IEEE Trans Pattern Anal Mach Intell. 2022 Sep;44(9):5280-5292. doi: 10.1109/TPAMI.2021.3075676. Epub 2022 Aug 4.
Contextual information plays an important role in solving various image and scene understanding tasks. Prior works have focused on the extraction of contextual information from an image and use it to infer the properties of some object(s) in the image or understand the scene behind the image, e.g., context-based object detection, recognition and semantic segmentation. In this paper, we consider an inverse problem, i.e., how to hallucinate the missing contextual information from the properties of standalone objects. We refer to it as object-level scene context prediction. This problem is difficult, as it requires extensive knowledge of the complex and diverse relationships among objects in the scene. We propose a deep neural network, which takes as input the properties (i.e., category, shape, and position) of a few standalone objects to predict an object-level scene layout that compactly encodes the semantics and structure of the scene context where the given objects are. Quantitative experiments and user studies demonstrate that our model can generate more plausible scene contexts than the baselines. Our model also enables the synthesis of realistic scene images from partial scene layouts. Finally, we validate that our model internally learns useful features for scene recognition and fake scene detection.

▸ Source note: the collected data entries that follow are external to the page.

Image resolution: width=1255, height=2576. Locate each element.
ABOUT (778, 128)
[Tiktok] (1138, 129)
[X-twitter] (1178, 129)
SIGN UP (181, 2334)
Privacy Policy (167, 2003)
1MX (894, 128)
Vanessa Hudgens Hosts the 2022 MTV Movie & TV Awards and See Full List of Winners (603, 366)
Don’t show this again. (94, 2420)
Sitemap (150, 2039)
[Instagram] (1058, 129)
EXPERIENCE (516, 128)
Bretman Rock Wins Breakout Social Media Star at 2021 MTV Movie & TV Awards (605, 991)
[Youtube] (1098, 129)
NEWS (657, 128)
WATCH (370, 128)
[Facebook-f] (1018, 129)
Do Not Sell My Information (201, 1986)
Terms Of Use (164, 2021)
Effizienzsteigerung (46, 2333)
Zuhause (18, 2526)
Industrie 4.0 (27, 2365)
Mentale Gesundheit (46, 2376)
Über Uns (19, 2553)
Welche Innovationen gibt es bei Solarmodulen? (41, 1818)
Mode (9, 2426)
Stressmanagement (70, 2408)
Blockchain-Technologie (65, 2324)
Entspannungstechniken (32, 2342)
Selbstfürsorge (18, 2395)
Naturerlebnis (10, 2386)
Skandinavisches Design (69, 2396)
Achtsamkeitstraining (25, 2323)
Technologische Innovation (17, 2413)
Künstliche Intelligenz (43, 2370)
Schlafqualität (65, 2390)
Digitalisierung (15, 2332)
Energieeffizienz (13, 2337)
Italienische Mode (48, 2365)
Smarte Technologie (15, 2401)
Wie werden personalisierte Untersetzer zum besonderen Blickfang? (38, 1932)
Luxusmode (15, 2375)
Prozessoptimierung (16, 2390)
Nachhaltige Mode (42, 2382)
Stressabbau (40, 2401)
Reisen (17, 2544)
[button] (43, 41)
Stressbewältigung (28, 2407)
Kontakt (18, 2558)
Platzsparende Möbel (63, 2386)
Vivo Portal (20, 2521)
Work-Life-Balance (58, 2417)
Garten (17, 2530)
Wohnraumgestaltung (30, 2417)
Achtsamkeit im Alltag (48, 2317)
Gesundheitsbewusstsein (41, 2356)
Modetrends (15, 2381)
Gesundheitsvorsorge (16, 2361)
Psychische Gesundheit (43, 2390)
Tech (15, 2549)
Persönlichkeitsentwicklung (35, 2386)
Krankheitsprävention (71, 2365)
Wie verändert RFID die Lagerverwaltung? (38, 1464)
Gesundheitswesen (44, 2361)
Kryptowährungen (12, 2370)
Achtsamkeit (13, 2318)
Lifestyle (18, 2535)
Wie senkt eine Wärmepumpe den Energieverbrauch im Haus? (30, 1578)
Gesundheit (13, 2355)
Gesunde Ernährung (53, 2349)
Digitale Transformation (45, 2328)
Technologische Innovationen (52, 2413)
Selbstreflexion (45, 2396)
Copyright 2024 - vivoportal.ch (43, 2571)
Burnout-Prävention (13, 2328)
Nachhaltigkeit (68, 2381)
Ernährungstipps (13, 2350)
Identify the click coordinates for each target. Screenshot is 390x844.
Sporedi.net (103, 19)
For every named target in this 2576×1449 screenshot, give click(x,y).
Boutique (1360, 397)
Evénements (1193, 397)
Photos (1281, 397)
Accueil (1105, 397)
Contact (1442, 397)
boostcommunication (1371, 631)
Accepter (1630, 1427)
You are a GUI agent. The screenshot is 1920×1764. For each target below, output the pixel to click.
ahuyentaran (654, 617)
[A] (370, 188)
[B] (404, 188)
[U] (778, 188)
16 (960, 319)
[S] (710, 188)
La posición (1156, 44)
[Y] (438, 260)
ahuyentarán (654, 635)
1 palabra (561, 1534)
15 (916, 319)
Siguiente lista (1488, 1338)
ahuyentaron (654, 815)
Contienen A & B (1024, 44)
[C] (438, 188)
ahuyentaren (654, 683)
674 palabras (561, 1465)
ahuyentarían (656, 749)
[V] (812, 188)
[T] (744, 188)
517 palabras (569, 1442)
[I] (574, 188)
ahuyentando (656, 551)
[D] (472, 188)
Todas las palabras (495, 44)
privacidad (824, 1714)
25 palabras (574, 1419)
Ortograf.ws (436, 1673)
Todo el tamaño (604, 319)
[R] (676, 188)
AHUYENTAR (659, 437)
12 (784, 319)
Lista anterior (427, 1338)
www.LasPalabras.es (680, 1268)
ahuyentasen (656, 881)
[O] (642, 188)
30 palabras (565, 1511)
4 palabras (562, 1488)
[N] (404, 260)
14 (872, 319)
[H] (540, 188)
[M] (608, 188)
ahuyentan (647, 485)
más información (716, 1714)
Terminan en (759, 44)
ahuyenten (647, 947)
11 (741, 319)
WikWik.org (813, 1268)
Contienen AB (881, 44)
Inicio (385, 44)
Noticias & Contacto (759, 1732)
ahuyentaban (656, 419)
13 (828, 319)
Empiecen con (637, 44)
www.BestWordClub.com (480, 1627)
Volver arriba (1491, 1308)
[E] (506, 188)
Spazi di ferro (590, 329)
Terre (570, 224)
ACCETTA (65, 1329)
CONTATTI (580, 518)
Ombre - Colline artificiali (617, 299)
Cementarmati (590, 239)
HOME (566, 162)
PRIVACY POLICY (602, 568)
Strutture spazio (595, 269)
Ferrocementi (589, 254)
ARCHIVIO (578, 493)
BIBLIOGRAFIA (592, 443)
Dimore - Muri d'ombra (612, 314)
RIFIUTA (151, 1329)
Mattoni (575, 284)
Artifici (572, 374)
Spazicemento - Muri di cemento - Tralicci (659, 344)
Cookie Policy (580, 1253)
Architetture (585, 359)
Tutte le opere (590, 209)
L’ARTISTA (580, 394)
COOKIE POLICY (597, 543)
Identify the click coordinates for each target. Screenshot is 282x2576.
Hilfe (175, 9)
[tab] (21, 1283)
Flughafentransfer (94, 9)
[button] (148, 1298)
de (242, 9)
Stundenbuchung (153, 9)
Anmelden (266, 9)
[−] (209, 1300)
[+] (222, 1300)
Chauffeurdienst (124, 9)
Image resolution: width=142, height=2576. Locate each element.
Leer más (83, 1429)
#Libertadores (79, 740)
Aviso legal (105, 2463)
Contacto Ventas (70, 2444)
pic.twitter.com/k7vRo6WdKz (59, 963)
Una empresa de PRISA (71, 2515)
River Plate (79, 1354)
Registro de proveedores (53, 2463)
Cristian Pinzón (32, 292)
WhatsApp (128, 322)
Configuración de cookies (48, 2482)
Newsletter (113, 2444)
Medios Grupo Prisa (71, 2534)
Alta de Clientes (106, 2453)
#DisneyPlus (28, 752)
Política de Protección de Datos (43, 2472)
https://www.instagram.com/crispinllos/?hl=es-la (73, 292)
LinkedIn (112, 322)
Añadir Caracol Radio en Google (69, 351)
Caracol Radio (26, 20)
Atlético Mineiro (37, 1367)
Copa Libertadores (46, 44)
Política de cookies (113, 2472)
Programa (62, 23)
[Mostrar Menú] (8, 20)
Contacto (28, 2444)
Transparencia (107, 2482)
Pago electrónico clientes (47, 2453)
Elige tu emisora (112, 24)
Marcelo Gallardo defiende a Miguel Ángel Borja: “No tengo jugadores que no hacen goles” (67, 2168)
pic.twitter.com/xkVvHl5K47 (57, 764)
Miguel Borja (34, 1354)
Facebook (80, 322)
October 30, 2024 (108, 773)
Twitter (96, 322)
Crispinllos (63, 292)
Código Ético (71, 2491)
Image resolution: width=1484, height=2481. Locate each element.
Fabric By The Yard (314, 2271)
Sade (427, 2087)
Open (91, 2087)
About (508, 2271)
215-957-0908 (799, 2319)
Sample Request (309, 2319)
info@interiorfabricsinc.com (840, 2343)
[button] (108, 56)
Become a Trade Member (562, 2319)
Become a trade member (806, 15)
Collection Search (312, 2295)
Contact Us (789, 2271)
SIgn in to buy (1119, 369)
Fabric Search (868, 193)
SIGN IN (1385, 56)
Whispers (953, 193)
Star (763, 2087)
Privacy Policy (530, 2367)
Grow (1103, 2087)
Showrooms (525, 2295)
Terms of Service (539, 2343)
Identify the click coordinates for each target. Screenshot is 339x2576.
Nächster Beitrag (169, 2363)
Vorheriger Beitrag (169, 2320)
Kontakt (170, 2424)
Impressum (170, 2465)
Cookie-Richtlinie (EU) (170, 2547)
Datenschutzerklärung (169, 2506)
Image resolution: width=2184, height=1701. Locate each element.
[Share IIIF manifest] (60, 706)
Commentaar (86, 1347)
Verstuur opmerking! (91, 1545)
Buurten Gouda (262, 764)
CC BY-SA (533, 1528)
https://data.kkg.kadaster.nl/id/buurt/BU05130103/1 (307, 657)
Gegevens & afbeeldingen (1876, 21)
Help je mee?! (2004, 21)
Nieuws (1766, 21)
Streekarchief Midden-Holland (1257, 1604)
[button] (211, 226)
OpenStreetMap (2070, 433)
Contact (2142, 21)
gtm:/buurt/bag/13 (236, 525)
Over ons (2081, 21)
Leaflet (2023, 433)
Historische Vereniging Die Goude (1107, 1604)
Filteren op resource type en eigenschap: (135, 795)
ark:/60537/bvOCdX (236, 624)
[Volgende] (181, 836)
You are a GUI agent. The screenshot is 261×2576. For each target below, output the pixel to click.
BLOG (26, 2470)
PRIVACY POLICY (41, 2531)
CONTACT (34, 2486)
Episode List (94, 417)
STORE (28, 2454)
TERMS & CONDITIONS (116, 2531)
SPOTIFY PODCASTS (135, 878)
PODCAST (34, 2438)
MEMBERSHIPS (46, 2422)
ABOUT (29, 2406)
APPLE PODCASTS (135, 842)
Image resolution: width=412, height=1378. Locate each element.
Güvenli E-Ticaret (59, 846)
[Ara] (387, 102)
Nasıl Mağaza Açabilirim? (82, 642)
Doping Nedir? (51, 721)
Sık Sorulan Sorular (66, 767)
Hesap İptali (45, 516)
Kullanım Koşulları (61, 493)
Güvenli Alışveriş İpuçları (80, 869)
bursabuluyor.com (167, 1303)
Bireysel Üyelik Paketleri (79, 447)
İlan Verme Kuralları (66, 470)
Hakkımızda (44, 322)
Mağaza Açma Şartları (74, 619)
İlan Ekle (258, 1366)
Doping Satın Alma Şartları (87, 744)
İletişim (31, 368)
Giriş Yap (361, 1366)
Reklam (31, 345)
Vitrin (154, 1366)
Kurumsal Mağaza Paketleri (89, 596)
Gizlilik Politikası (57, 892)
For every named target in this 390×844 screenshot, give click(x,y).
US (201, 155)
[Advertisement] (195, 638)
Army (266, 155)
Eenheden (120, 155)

上下文信息在解决各种图像和场景理解任务中起着重要作用。先前的工作主要集中在从图像中提取上下文信息,并利用它来推断图像中某些物体的属性或理解图像背后的场景,例如基于上下文的目标检测、识别和语义分割。在本文中,我们考虑了一个逆向问题,即如何从孤立物体的属性中推测出缺失的上下文信息。我们将其称为对象级场景上下文预测。这个问题很困难,因为它需要广泛的知识来了解场景中物体之间复杂多样的关系。我们提出了一个深度神经网络,它将几个孤立物体的属性(即类别、形状和位置)作为输入,来预测一个紧凑地编码了给定物体所在场景上下文语义和结构的对象级场景布局。定量实验和用户研究表明,我们的模型可以生成比基线更合理的场景上下文。我们的模型还可以从部分场景布局中合成逼真的场景图像。最后,我们验证了我们的模型内部学习到了用于场景识别和虚假场景检测的有用特征。